- Task instructions -
Print the line that has "At what coordinates should I click to accomplish: Expand" in it, then every remaining line of the data, exactly and without anything extra.

- Information -

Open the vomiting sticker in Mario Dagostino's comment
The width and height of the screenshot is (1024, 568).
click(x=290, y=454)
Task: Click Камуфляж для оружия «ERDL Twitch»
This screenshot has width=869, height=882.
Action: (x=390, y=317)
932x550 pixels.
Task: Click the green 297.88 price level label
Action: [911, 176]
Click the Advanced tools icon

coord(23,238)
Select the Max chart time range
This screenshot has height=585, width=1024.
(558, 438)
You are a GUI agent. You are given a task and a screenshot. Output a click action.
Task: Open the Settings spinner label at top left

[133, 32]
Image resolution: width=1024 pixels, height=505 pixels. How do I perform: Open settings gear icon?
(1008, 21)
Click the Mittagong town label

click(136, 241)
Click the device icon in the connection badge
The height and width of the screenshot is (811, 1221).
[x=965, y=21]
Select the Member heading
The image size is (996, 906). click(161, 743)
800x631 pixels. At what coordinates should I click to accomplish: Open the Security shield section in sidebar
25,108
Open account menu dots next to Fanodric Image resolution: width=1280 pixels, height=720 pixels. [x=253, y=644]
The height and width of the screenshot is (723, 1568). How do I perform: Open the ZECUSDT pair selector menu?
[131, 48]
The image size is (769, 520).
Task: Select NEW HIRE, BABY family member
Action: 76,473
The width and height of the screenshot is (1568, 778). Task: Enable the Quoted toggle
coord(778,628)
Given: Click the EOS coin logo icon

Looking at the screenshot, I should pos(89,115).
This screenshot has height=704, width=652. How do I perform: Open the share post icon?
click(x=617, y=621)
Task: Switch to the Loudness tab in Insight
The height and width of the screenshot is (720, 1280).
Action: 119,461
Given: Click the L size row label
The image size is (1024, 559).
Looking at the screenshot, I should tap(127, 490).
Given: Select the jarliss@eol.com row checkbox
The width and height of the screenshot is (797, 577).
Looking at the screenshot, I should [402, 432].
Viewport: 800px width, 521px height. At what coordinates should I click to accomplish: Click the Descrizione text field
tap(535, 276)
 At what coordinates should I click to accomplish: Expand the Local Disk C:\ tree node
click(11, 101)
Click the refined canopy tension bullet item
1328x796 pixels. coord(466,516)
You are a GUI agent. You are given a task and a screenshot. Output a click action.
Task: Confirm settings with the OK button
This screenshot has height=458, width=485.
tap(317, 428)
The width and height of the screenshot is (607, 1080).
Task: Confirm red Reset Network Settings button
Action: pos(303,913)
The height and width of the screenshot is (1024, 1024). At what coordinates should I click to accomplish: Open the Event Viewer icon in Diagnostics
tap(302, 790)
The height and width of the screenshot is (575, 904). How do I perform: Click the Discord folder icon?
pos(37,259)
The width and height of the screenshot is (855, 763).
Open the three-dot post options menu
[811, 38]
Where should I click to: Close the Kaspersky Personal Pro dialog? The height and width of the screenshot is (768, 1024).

- Solution for this problem -
 At what coordinates should I click to accomplish: Expand the Local Disk C:\ tree node
click(11, 101)
Click the refined canopy tension bullet item
1328x796 pixels. coord(466,516)
You are a GUI agent. You are given a task and a screenshot. Output a click action.
Task: Confirm settings with the OK button
This screenshot has height=458, width=485.
tap(317, 428)
The width and height of the screenshot is (607, 1080).
Task: Confirm red Reset Network Settings button
Action: pos(303,913)
The height and width of the screenshot is (1024, 1024). At what coordinates should I click to accomplish: Open the Event Viewer icon in Diagnostics
tap(302, 790)
The height and width of the screenshot is (575, 904). How do I perform: Click the Discord folder icon?
pos(37,259)
The width and height of the screenshot is (855, 763).
Open the three-dot post options menu
[811, 38]
Where should I click to: Close the Kaspersky Personal Pro dialog? The height and width of the screenshot is (768, 1024).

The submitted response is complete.